» Task to carry out
From the entries, copy out every line in which the word "with" is found.

» Dataset records
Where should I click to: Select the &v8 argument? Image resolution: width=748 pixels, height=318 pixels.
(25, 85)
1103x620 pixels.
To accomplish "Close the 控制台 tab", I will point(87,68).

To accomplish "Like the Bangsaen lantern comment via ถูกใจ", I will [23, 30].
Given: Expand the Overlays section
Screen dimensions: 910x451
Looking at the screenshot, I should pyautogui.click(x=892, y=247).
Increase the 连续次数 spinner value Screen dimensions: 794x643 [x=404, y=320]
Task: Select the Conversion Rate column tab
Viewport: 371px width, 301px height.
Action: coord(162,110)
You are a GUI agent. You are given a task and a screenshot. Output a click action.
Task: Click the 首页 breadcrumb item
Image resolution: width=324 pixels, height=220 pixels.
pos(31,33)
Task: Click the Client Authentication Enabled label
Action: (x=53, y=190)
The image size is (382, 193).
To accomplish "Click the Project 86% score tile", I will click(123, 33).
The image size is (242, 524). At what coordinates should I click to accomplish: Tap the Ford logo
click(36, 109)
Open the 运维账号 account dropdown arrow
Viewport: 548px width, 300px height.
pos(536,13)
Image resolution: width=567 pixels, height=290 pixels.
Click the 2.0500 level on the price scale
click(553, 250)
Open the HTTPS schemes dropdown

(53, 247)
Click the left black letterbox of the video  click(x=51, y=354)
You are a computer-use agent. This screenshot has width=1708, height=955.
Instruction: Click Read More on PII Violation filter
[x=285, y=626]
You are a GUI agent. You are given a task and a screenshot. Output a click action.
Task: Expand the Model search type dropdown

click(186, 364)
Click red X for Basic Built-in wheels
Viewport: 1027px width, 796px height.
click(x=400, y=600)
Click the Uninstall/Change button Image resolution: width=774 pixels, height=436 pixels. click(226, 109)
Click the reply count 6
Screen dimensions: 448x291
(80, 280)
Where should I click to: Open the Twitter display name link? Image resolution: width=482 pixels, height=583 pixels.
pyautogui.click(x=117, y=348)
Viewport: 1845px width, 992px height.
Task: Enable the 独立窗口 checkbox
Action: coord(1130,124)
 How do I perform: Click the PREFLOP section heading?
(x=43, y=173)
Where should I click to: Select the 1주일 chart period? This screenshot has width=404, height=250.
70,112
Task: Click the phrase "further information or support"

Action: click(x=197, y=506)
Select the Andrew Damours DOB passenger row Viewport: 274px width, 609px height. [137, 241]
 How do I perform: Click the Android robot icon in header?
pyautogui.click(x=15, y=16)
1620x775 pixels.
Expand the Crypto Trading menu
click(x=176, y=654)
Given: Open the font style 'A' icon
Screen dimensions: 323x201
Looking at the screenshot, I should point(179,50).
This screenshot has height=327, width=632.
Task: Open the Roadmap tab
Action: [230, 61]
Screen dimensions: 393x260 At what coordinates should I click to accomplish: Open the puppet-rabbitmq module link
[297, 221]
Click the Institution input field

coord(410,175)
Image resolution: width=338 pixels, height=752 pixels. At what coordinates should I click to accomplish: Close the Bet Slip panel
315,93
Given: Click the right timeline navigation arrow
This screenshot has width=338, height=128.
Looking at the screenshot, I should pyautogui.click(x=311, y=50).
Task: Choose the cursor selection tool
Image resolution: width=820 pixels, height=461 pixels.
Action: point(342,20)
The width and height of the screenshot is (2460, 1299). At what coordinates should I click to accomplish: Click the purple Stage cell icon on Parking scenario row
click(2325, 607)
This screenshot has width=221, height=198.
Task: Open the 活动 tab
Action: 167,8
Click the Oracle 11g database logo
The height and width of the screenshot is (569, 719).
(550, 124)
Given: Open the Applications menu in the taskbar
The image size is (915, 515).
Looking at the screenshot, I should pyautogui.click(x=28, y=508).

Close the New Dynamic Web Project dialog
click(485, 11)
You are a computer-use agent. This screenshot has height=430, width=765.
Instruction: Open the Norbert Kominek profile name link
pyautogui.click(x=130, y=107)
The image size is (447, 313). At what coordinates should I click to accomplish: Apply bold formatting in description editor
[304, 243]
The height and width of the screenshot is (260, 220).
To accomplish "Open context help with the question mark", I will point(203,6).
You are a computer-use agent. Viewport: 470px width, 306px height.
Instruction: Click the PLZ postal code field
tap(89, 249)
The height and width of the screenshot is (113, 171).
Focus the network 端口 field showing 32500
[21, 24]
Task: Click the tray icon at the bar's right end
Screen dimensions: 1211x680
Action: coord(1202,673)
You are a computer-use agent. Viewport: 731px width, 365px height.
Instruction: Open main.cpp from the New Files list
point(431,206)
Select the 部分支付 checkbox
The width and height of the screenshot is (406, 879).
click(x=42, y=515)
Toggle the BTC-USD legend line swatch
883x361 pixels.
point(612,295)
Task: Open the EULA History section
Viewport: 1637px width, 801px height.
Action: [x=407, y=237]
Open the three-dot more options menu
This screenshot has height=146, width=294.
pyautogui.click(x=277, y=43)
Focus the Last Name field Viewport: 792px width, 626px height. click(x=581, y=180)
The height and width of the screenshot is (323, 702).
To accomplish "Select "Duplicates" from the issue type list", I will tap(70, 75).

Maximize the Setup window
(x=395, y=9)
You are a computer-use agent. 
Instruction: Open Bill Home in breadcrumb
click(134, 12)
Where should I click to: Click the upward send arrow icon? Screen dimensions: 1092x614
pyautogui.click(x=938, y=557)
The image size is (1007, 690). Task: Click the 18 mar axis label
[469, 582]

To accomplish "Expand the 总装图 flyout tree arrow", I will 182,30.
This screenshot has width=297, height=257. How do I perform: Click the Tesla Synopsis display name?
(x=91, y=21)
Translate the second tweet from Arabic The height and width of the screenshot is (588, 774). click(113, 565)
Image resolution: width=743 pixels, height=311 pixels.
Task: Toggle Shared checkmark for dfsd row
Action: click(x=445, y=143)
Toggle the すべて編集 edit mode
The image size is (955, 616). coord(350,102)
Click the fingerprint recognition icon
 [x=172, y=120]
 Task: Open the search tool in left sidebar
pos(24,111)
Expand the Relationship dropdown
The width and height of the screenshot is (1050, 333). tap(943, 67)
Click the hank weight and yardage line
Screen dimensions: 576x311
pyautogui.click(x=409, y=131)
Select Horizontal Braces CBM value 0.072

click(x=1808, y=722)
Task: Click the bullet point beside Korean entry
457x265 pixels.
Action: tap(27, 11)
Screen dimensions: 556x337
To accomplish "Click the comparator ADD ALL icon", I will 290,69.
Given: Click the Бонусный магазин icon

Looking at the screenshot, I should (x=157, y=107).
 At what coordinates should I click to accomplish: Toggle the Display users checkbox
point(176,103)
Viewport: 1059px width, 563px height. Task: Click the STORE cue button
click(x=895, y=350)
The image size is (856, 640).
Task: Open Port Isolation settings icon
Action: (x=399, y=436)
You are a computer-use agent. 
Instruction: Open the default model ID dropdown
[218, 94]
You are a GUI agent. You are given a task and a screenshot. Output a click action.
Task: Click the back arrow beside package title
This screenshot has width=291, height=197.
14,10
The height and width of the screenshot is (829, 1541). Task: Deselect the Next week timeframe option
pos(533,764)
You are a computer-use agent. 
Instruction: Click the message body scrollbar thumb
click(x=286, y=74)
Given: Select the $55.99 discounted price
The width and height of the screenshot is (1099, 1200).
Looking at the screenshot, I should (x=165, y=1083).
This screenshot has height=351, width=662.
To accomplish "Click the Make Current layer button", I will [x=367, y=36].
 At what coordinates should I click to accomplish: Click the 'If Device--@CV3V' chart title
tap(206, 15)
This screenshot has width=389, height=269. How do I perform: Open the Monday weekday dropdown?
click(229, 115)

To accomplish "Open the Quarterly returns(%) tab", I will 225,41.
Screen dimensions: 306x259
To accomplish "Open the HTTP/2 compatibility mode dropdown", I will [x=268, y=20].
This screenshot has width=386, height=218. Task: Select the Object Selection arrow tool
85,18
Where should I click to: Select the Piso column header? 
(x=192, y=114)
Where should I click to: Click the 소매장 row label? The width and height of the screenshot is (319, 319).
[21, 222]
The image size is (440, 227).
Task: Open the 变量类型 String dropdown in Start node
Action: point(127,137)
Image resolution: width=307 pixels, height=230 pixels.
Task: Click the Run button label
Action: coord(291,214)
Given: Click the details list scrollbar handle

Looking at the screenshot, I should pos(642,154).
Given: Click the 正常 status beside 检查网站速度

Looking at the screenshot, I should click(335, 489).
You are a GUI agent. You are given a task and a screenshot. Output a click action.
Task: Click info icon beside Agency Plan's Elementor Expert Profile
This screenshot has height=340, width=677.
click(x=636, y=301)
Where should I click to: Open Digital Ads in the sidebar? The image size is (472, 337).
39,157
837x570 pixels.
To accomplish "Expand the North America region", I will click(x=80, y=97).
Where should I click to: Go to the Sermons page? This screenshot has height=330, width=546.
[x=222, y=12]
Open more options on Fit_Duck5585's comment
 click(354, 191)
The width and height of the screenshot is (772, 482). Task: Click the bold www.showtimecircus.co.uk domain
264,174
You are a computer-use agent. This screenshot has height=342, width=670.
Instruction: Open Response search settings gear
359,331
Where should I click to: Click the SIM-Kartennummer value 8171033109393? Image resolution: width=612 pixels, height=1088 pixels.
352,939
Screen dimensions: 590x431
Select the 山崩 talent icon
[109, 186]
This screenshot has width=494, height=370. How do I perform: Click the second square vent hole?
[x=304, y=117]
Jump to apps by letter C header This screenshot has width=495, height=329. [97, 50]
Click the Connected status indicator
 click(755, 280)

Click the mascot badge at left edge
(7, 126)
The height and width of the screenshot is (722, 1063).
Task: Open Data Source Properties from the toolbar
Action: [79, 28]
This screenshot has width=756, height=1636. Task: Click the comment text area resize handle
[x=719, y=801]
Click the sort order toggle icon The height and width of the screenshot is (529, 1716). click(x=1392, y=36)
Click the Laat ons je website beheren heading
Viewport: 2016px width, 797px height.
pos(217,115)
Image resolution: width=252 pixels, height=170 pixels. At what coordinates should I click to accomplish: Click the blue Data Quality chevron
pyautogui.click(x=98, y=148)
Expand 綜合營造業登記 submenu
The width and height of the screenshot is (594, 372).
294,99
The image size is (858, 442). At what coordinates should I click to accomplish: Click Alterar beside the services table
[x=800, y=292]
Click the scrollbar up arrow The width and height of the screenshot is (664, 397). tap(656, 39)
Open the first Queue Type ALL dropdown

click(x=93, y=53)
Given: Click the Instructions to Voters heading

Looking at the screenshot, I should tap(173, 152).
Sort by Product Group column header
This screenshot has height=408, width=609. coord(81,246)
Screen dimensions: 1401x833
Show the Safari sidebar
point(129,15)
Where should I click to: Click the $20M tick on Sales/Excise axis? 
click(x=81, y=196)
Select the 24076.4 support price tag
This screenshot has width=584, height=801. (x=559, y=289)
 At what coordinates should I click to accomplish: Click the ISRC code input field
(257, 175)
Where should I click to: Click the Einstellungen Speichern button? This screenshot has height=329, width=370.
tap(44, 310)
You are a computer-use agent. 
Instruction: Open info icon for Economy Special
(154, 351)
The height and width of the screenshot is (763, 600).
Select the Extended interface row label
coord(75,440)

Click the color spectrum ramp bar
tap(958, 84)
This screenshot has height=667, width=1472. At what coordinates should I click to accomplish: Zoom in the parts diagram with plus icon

» Solution below
To accomplish "Open context help with the question mark", I will point(203,6).
This screenshot has height=667, width=1472. At what coordinates should I click to accomplish: Zoom in the parts diagram with plus icon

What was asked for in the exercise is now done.